SURABAYA (Lentera) - Sekitar dua juta tahun lalu, kehidupan di Afrika Timur bukan hanya penuh tantangan, tetapi juga sarat bahaya. Studi terbaru mengungkap bahwa nenek moyang manusia purba, khususnya spesies Homo habilis, kemungkinan besar pernah menjadi mangsa macan tutul.
Riset yang diterbitkan pada 16 September 2025 di jurnal Annals of the New York Academy of Sciences ini memanfaatkan kecerdasan buatan (AI) untuk menganalisis fosil manusia purba.
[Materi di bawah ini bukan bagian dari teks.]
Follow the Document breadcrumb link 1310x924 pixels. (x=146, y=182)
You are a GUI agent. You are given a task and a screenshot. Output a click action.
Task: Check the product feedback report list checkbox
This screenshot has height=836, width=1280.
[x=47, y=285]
Temuan tersebut mengungkap kisah tragis dua individu H. habilis, salah satu spesies awal dari genus Homo — kelompok yang kelak menurunkan manusia modern.
Selama ini, para ilmuwan telah menduga bahwa Homo habilis kerap menjadi korban serangan hewan buas seperti singa, buaya, atau macan tutul. Dugaan tersebut muncul karena ditemukannya bekas gigitan pada sejumlah fosil tulang, meski sulit memastikan hewan mana yang benar-benar menjadi pelakunya.
Hal ini terjadi karena metode konvensional, seperti pemeriksaan fisik tulang, tidak mampu memberikan detail cukup untuk membedakan pola gigitan antarspesies. Akibatnya, sebagian besar penelitian hanya menghasilkan kesimpulan umum tanpa identifikasi yang pasti.
Kini, berkat bantuan kecerdasan buatan (AI), para peneliti akhirnya mampu menentukan pelaku dengan tingkat akurasi yang jauh lebih tinggi dibandingkan sebelumnya.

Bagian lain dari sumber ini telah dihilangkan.